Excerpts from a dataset
####################
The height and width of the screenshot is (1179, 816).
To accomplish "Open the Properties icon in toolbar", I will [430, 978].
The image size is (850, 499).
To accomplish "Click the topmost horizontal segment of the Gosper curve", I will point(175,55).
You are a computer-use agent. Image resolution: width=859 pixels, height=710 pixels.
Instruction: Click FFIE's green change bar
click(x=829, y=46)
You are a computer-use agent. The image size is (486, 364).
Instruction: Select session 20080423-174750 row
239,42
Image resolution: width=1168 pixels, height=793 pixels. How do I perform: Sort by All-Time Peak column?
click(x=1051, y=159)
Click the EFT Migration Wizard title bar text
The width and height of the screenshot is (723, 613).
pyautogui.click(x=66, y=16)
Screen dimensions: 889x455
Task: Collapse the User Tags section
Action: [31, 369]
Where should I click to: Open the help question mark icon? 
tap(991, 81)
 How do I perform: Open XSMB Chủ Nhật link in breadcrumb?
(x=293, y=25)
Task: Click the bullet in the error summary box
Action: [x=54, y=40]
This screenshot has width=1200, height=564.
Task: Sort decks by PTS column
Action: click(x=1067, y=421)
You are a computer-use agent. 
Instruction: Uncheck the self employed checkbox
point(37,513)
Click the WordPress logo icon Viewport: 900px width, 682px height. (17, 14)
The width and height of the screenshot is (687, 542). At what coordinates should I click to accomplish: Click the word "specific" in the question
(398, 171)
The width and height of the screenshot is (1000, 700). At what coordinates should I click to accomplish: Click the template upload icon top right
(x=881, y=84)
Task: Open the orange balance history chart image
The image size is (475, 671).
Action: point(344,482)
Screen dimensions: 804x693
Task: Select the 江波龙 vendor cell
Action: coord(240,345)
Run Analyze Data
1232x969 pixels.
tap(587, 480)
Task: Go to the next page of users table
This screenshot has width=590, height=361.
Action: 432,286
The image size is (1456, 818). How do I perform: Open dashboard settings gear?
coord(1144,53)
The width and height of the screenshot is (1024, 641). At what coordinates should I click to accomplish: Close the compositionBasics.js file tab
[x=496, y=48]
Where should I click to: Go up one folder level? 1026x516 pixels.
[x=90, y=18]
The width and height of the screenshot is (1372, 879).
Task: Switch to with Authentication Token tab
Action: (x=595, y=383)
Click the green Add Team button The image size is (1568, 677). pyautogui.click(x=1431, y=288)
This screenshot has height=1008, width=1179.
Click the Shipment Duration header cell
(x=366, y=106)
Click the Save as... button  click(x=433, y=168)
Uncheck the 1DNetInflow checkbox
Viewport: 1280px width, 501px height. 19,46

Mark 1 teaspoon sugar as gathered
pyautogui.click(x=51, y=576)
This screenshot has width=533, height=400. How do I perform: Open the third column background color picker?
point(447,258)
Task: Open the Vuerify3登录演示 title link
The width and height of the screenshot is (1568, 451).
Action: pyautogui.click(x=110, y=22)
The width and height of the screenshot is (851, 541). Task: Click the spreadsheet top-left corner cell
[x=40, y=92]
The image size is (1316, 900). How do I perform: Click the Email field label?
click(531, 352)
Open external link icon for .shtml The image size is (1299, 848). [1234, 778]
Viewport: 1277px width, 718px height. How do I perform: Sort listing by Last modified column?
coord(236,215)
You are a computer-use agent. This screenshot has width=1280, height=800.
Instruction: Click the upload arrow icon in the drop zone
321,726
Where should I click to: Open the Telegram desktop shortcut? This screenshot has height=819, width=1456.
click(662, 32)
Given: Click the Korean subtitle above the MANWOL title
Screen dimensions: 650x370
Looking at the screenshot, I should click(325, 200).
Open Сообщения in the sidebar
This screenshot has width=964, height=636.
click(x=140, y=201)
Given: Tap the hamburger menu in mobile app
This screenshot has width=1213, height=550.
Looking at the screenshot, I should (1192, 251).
####################
# Exercise
The lines needed run from the first line of the data through the line containing "You are a computer-use agent. The"; give them again exactly and nothing else.

# Task result
The height and width of the screenshot is (1179, 816).
To accomplish "Open the Properties icon in toolbar", I will [430, 978].
The image size is (850, 499).
To accomplish "Click the topmost horizontal segment of the Gosper curve", I will point(175,55).
You are a computer-use agent. Image resolution: width=859 pixels, height=710 pixels.
Instruction: Click FFIE's green change bar
click(x=829, y=46)
You are a computer-use agent. The image size is (486, 364).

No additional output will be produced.